Transcribe, word for word, the part of the Route 66 travel blog below that opens with the words containing "Having acquired a" and closes with "route 66 culture.".

§ Passage to read
- - -
Advertisement
Published: September 20th 2007
Edit Blog Post
Days 49-53, 13th September to 17th September
Route 66 - “The Mother Road” as coined by John Steinbeck in his novel “The Grapes of Wrath”, was the first road in the US that really connected the East with the West. We picked it up at St Louis, Missouri. Having obtained a detailed map of the Missouri route from a very talkative lady in the route 66 state park, we set off to follow the route as closely as possible. This soon proved frustrating though - although 85% of the original road still exists, it is not a continuous route and is no longer an official highway. Some of it has been paved over by modern highways; other parts exist as small sections of minor roads which have fallen into disrepair. One of the major problems we faced was lack of signage - we learnt later that the signs are often taken by tourists as souvenirs, and the authorities just can’t replace them quickly enough. Route 66 is characterized by old neon motel signs, diners, steel bridges and quirky tourist attractions- most of which appear as rather odd landmarks in the surrounding cities that have grown up around them as the
original 2 lane highway was replaced by Interstates. Others stand deserted in near ghost towns where the new roads, often just yards away from the original, were the death sentence for these smaller communities.
The next day was more successful. The route heads into Kansas for only about 18 miles, but it was much better signed. Immediately after leaving Missouri we came across a tiny town called Galena, with a restored (but not operational) route 66 service station. We went in for a coffee and were greeted by one of the four, very enthusiastic lady owners, who proceeded to show us her scrapbook of the restoration. Outside was an old rusty truck which we didn’t give much thought to at first - turns out that this is the inspiration for the character of Tow Mater in the cartoon movie Cars, as proved by numerous newspaper clippings and photos of the movie’s directors on site. Not only that, but a local man whose feet face backwards was the inspiration for Tow Mater only being able to move backwards in the movie! All a bit too bizarre!
Having acquired a new set of route 66 maps for each county, which
proved to be much more helpful, we headed on into Oklahoma, where the route was easier to follow than in Missouri. Easier to follow on the map but not necessarily easy to follow in reality - at one point the road was just 9 feet wide, with original Portland cement paving (plus ruts, holes, weeds and gravel). A novel experience, but not so clever on a motorcycle! That night we stayed in an original route 66 motel, the Lincoln Inn at Chandler. This was also a novel experience - I don’t think the décor had been changed since the early 60s, and the bathroom and toilet had a quirky slant (literally). It was truly awful, and as such a perfect experience of the route 66 culture.
- - -
§ Supplied data
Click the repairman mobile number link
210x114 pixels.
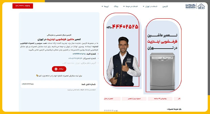click(75, 58)
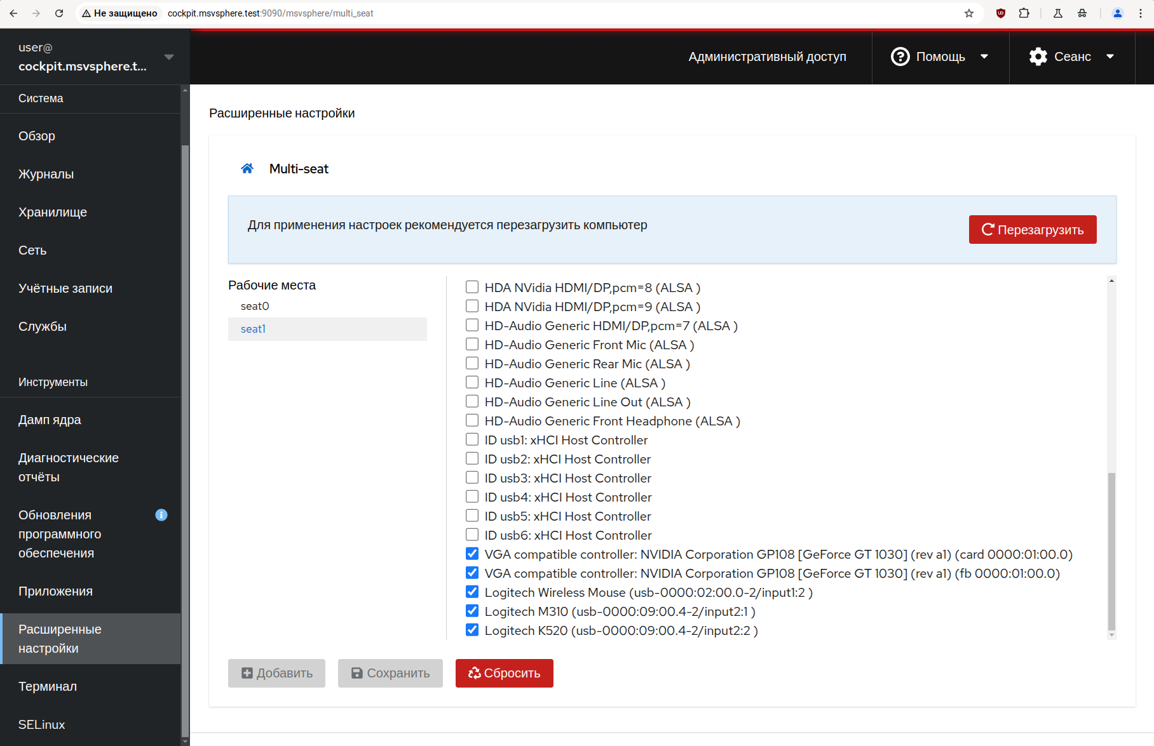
- - -
§ Solution to the problem
Having acquired a new set of route 66 maps for each county, which
proved to be much more helpful, we headed on into Oklahoma, where the route was easier to follow than in Missouri. Easier to follow on the map but not necessarily easy to follow in reality - at one point the road was just 9 feet wide, with original Portland cement paving (plus ruts, holes, weeds and gravel). A novel experience, but not so clever on a motorcycle! That night we stayed in an original route 66 motel, the Lincoln Inn at Chandler. This was also a novel experience - I don’t think the décor had been changed since the early 60s, and the bathroom and toilet had a quirky slant (literally). It was truly awful, and as such a perfect experience of the route 66 culture.